A procuradora da República Nathália Mariel Ferreira de Souza Pereira destacou que relações de trabalho informais também podem apresentar situações de pressão política. Nesse contexto, trabalhadores que dependem da atividade para obter renda podem estar sujeitos a constrangimentos semelhantes aos observados em relações formais.
O entendimento reforça que a análise deve considerar a relação de poder existente entre as partes e as circunstâncias em que a pressão ocorreu.

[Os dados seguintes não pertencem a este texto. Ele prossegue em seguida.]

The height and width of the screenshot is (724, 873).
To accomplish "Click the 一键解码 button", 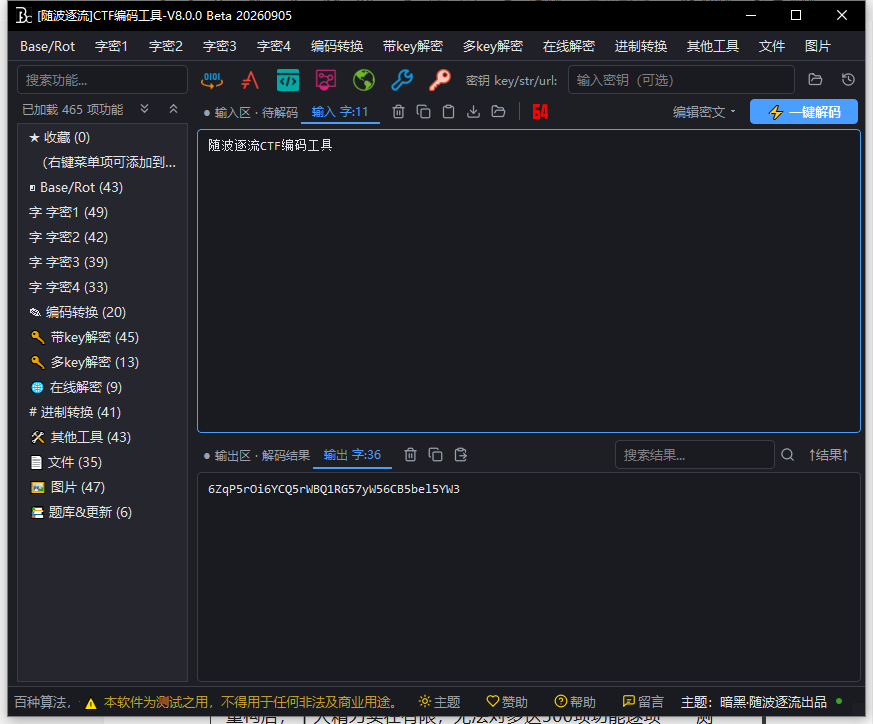I will 803,112.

Histórico inclui condenações e acordos
Casos anteriores já levaram empresas e agentes públicos à Justiça por suspeitas de assédio eleitoral.
Entre os exemplos está uma condenação envolvendo o prefeito de Eldorado, no interior de São Paulo, após episódio relacionado à intimidação de um servidor público. A decisão foi proferida em primeira instância e estava sujeita a recurso.
Outro caso envolveu a Havan e seu proprietário, Luciano Hang. A empresa e o empresário foram condenados em primeira instância em 2024 por fatos relacionados à campanha eleitoral de 2018. Hang negou irregularidades. O processo posteriormente foi encerrado por meio de acordo em 2025.
Também houve decisão envolvendo a Química Amparo, fabricante dos produtos Ypê. A empresa foi condenada por uma ação relacionada a uma palestra realizada durante a campanha de 2022. A companhia negou ter constrangido trabalhadores e informou, à época, que recorreria.
Esses casos demonstram que eventuais práticas de pressão política no ambiente profissional podem resultar em medidas judiciais, mas cada denúncia precisa ser analisada individualmente.
MPT orienta trabalhadores a preservar provas
O Ministério Público do Trabalho afirma que pretende atuar antes da realização das eleições para evitar que eventuais práticas de pressão continuem ocorrendo.
Segundo o órgão, a atuação pode começar com recomendações, audiências e termos de ajustamento de conduta. Em situações consideradas mais graves, o MPT também pode recorrer à Justiça do Trabalho e solicitar medidas urgentes.
Os trabalhadores podem apresentar mensagens, e-mails, áudios, vídeos e outros elementos que ajudem a demonstrar o que ocorreu. Também é recomendável registrar informações sobre datas, locais e pessoas envolvidas.
Denúncias podem ser anônimas
O MPT informa que recebe denúncias relacionadas ao assédio eleitoral e permite que o trabalhador solicite proteção de sua identidade.
A possibilidade de denunciar sem exposição direta é especialmente relevante em situações nas quais existe receio de demissão ou de outras consequências profissionais.
A orientação dos órgãos envolvidos é que trabalhadores que se sintam pressionados reúnam as informações disponíveis e procurem os canais oficiais de denúncia.
O objetivo da atuação é preservar a liberdade de escolha política e impedir que relações de trabalho sejam utilizadas para constranger funcionários durante o período eleitoral.